Wolfgang Denk wd@denx.de writes:
Dear Måns Rullgård,
In message yw1xob2dakq4.fsf@unicorn.mansr.com you wrote:
We are not discussing application code here.
What does that have to do with anything. The compiler works exactly the same whatever the code is for.
With application code you don't really care whether a variable is read/written in one piece or broken down into several smaller reads/writes - except when you notice that performance suffers.
When accessing hardware, it often makes a fundamental difference whether you access a device register with it's correct size or not. Usually breaking down an access into smaller ones results in crashes or incorrect data or other errors.
I'm well aware of this, but it has nothing to do with the issue at hand.
We are dealing with low- level hardware related stuff. When I try to read from a 32 bit device register I must be absolutley sure that this will be a single 32 bit transfer. It is totally unacceptable if I have to fear that the compiler might break this up into 4 byte accesses behind my back.
So because you're afraid of __packed abuse, you want to make _other_ completely valid code crash? Would it not be preferable to make the actually broken code fail? Then someone might notice and fix it. Furthermore, the scenario you seem worried about will still happen on ARMv5 and other architectures which do not support unaligned memory accesses.
I wonder if you actually read Albert's arguments. I'll try to put it in simple words for you.
No need to be condescending.
No, this is not about __packed, at least not primarily. We are talking about code that performs unaligned accesses. There are architectures where the hardware supports this just fine; there are others where you pay for this with some penalty, but it still works; and there are yet others where it just does not work.
Correct.
And we cannot rely on the compiler to do "the right thing" because the compiler assumes the "application" model described above, while we need the "device access" model, i. e. something different. And we want all code (unless it is not inherently deeply architecture-specific) to be working on all architectures, whether these support unaligned accesses or not.
Device registers are always aligned. In properly written code these are accessed using pointers the compiler knows to be aligned and thus does the right thing.
If a device register is accessed in a manner that the compiler thinks it might be unaligned, this will result in the access being split on architectures like ARMv5 that do not support any unaligned accesses. As you point out, this will break at runtime. Any code doing this is thus broken and needs to be fixed.
So I would like to adjust the default behaviour of the compiler to raise errors or at least warnings for all such unaligned accesses that he is capable of detecting, and I want clear runtime errors for the rest, on all architectures. Code that causes such errors needs to be reviewed and, normally, to be fixed. In cases where there are good reasons to perform unaligned accesses, these should normally be done explicitly, without automatic help from the compiler. Only if there is such good reasons for unaligned accesses AND there are good reasons not to touch the code AND we are sure it will not break on some architectures, then we should allow the compiler to use it's automatics.

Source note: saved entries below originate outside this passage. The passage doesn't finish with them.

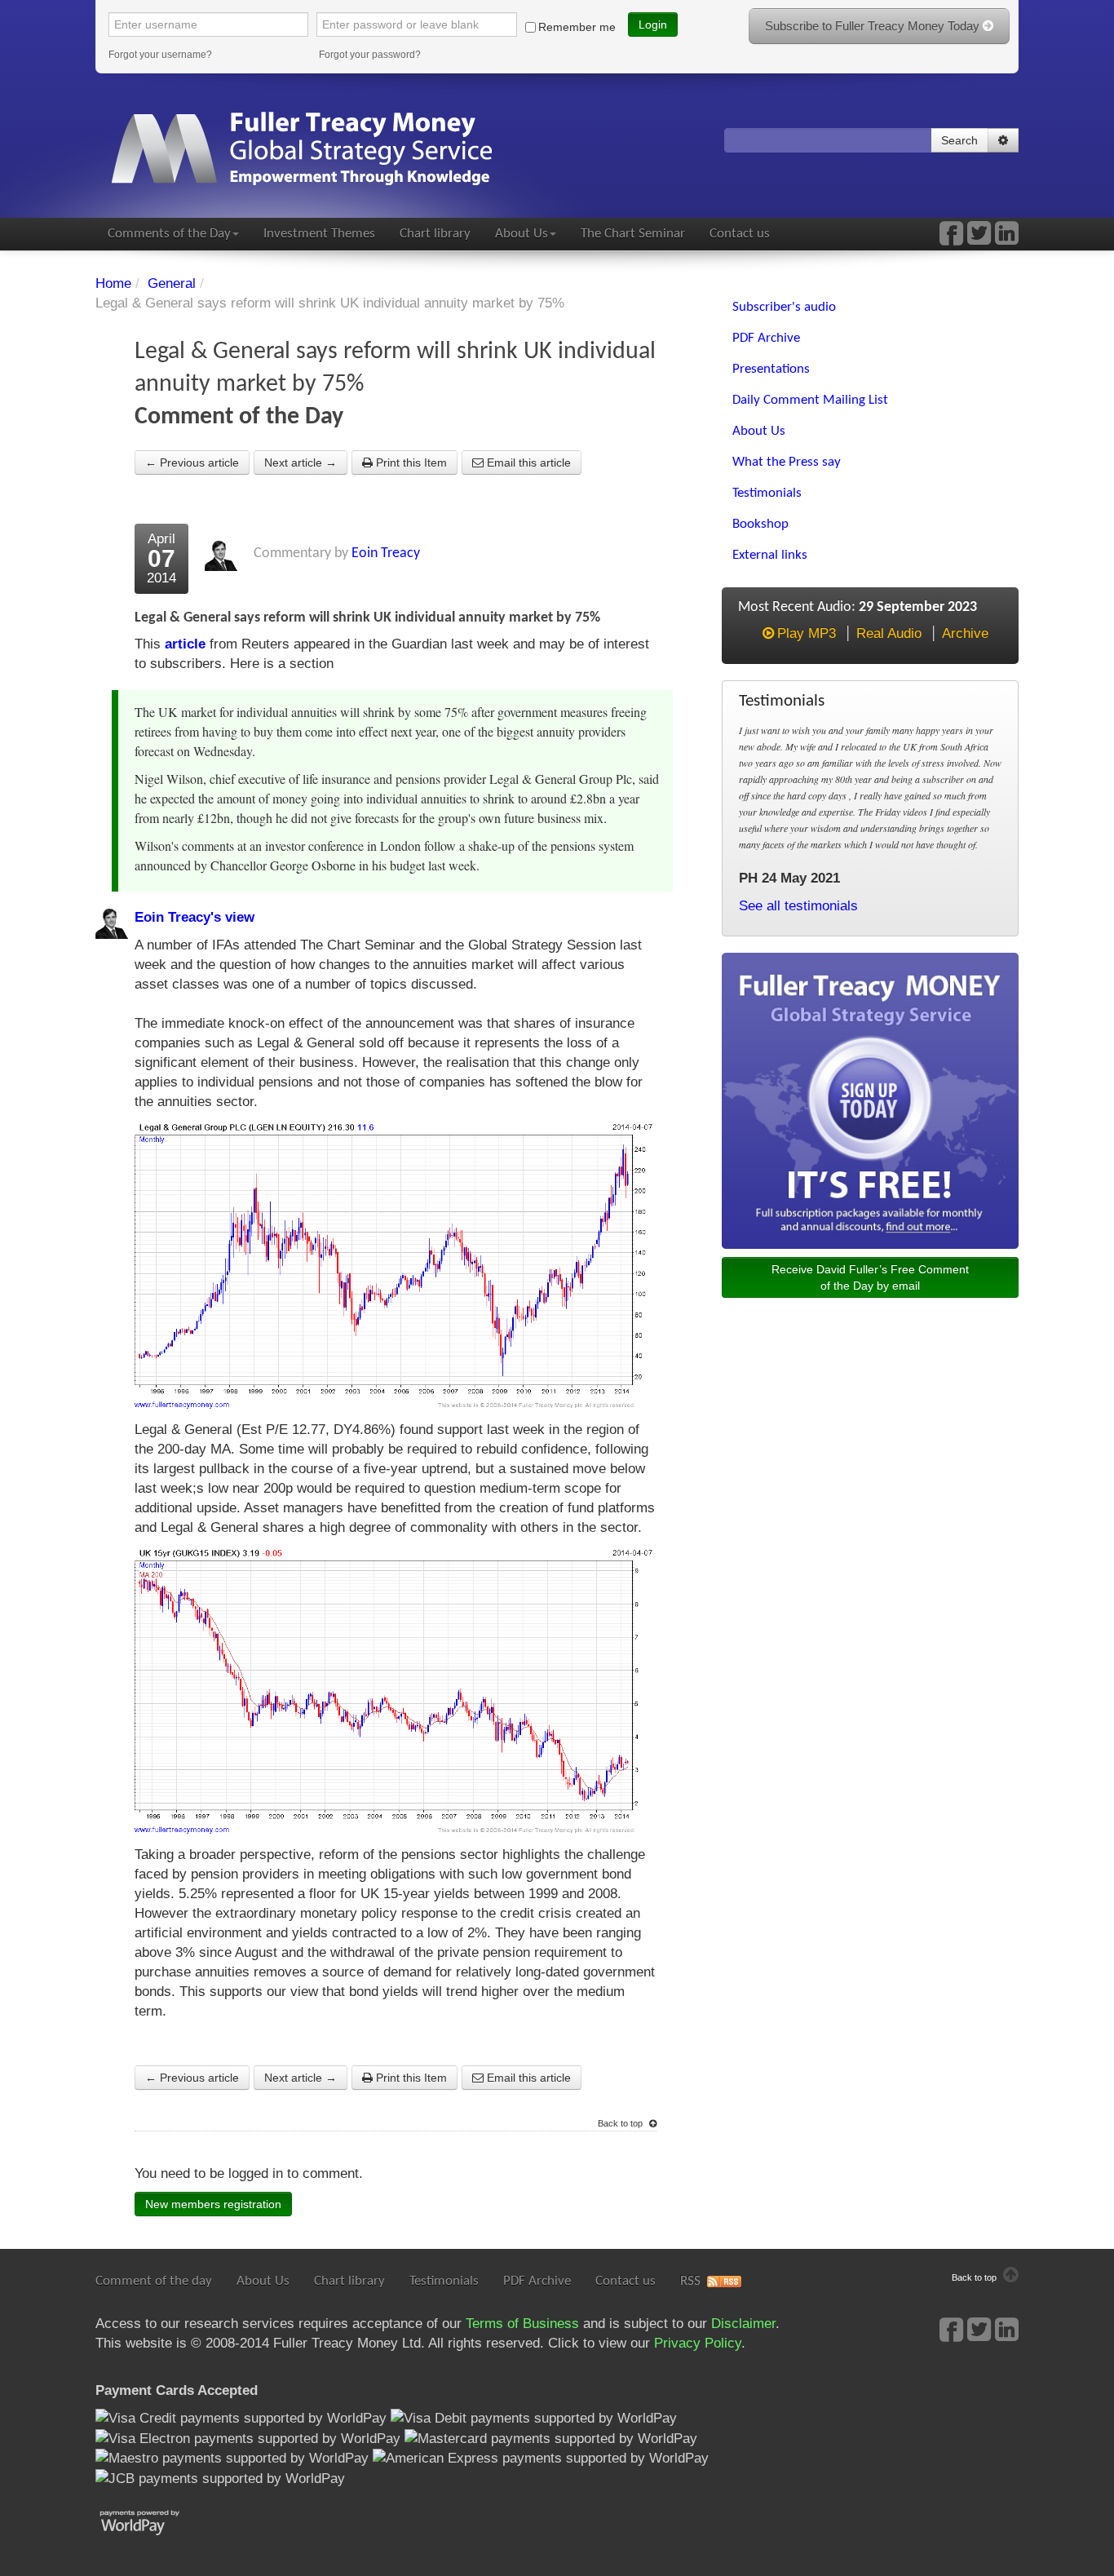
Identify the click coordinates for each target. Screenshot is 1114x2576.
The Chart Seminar (633, 234)
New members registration (213, 2204)
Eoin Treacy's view (194, 917)
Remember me (577, 26)
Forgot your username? (160, 54)
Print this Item (410, 462)
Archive (965, 633)
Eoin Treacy (385, 553)
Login (653, 24)
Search (959, 140)
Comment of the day (153, 2281)
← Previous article (192, 462)
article (185, 644)
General (172, 283)
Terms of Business (522, 2323)
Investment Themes (319, 234)
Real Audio (889, 633)
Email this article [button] (527, 462)
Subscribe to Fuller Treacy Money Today (874, 26)
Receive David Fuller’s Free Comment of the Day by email (870, 1277)
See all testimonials (798, 906)
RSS (690, 2281)
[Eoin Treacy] (1007, 238)
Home (113, 283)
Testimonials (444, 2281)
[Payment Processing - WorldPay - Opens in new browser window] (152, 2521)
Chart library (435, 234)
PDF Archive (537, 2281)
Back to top (621, 2123)
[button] (1003, 140)
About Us (521, 234)
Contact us (740, 234)
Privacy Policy (697, 2343)
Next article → (300, 462)
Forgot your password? (370, 54)
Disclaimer (743, 2323)
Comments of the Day (169, 234)
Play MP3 (806, 633)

All of that makes sense. The problem is that the current settings do the exact opposite. By using -munaligned-access by default, you are asking the compiler to go ahead and do whatever it thinks is best, which is sometimes to perform an intentional unaligned access. Exactly when this will happen is largely impossible to predict.
To get the behaviour you desire, the code should be compiled with -mno-unaligned-access. This tells the compiler to _never_ automatically perform an unaligned memory access. If it thinks an address might be unaligned, it will split the access.
The *only* case where building with -munaligned-access might be required to make some code run correctly is if said code abuses the __packed attribute on pointers referring to device registers (which are always aligned and should never have this annotation), _and_ by sheer luck no actual unaligned accesses are introduced by the compiler. In this case, those build settings conspire to cover up a bug which will manifest itself when the code is built for a target that never allows unaligned accesses.
Note also that adding -mno-unaligned-access results in exactly the same compiler behaviour as we always had prior to gcc 4.7, which presumably generated usable code.